Exclude images and print all the records verbatim.

(Stored records)
──────

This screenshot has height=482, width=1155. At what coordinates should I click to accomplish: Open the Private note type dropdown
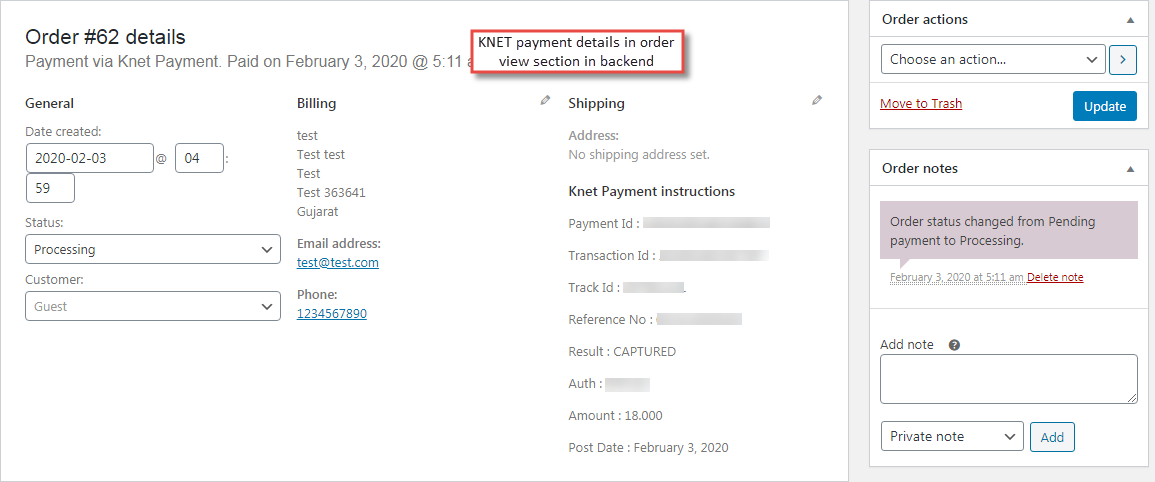pyautogui.click(x=952, y=436)
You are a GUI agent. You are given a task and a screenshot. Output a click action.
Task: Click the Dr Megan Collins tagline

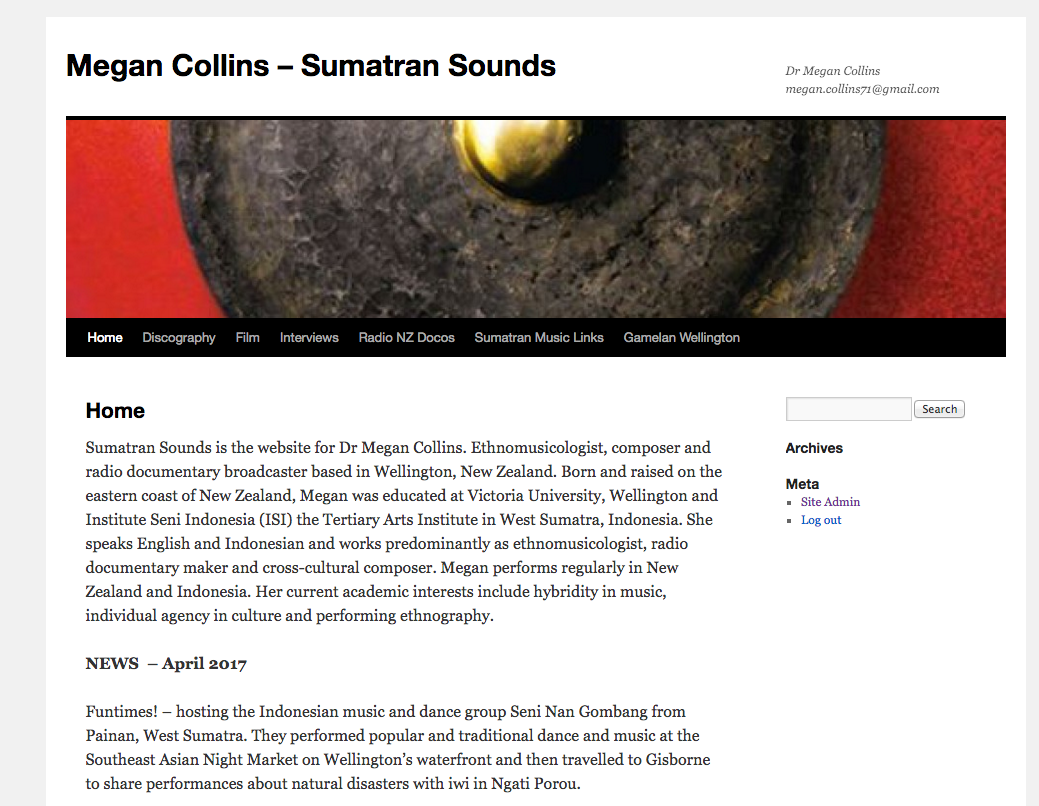point(832,71)
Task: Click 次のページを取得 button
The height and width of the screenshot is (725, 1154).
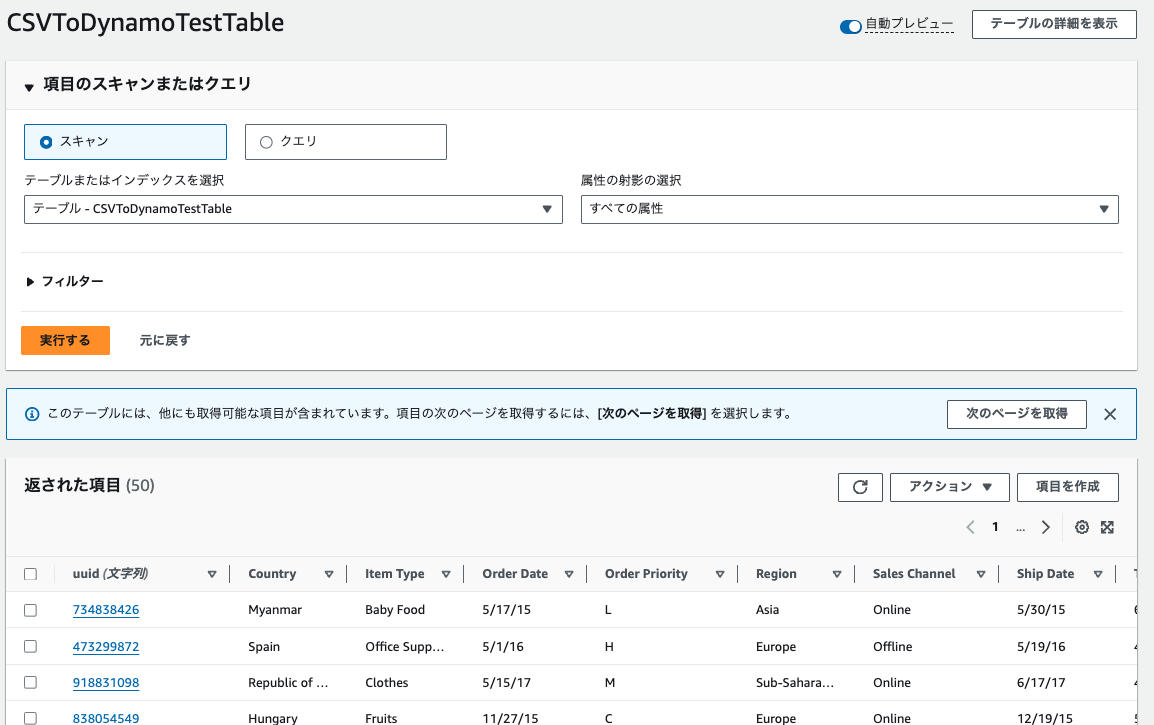Action: point(1016,414)
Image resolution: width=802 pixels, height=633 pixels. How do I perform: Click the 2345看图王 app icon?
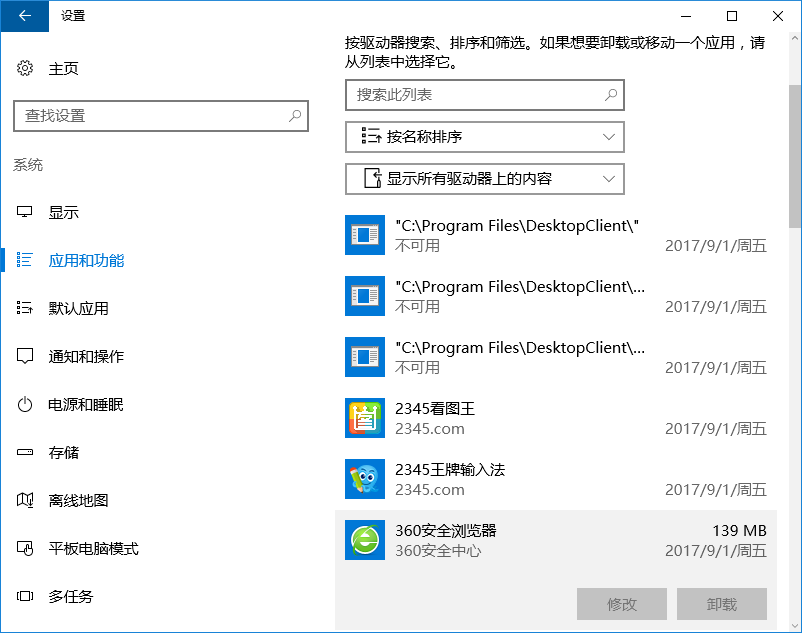point(364,418)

──────

-- ANSWER SECTION --
This screenshot has height=482, width=1155. At what coordinates should I click to accomplish: Open the Private note type dropdown
pyautogui.click(x=952, y=436)
You are a GUI agent. You are given a task and a screenshot. Output a click action.
Task: Click the Dr Megan Collins tagline

point(832,71)
Task: Click 次のページを取得 button
The height and width of the screenshot is (725, 1154).
Action: point(1016,414)
Image resolution: width=802 pixels, height=633 pixels. How do I perform: Click the 2345看图王 app icon?
point(364,418)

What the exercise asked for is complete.